Specialization key to success in India PE – AVCJ Forum
Private equity has proven its worth as an asset class in India, but industry participants say achieving success in the market requires a specialized approach.
Speaking to the AVCJ Forum, Pavan Gupte, managing director at Samena Capital, said that returns from India for global investors are at par or better than in other regions, according to LPs he has spoken with. Investors point to the growing number of profitable exits recorded by Indian GPs as evidence that local managers have gained experience and confidence in bringing value to their portfolios.
Nevertheless, there are concerns about certain aspects of the market, particularly the high valuations for Indian companies. While acknowledging the risk of overpaying for assets, GPs argue that some investors fail to take into account the strong growth characteristics of India’s consumer economy, which is the focal point of most PE activity.
“In India, the domestic consumption story has much longer tailwinds to it for many decades to come, and therefore markets value the fact that a consumer company can actually grow for 30 or 40 years at a certain pace,” said Sanjay Kukreja, a managing partner at ChrysCapital.
Confidence in the country's growth story can lead to behaviors that might seem counterintuitive: GPs described situations where they have knowingly paid a premium to a company’s true valuation – if only a small one – in order to secure their place in a deal. They might also agree to exit at a slight discount in order to make the company more attractive to potential buyers.
“Sometimes you're buying high and you're selling low conceptually, but as long as in between there's been enough growth and you've done enough to appreciate the business, you've overall made the sort of returns that you're looking for,” Samena’s Gupte said.
Buyouts are also on the rise in India thanks partly to an increasing preference among founders to leave capital to their children rather than a business they might not be interested in running. However, the growth in control deals has been hampered somewhat by more difficulties in adding leverage compared to Europe or the US.
Investors largely consider the gradual development of buyouts to be a minor issue, since investing in India tends to be highly relationship-driven anyway: a minority shareholder with strong ties to a company owner can often persuade them to implement desired changes without control. But this points to the most important skill that India-focused GPs need: the ability to judge an investee’s character.
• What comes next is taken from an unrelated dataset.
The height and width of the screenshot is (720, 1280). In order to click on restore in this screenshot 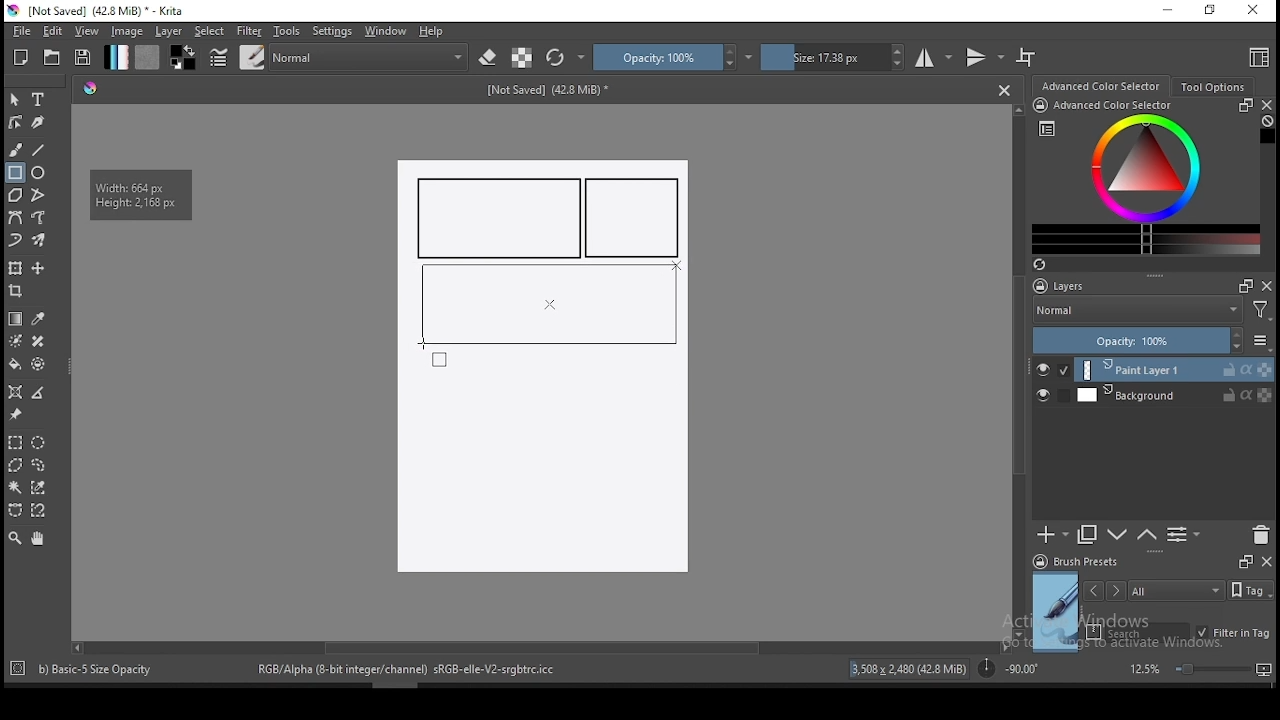, I will do `click(1214, 11)`.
"Over the last 24 years that I've been investing in India, every single case where private equity investors lost money probably boiled down to integrity. You can't wake up a guy who is pretending to sleep,” said Shankar Narayanan, a managing director at The Carlyle Group. “It’s very important to take a judgment call: will he treat you fairly as a partner, will he comply with laws, will he treat his employees well, because the culture he builds in the organization is far more important than anything else.”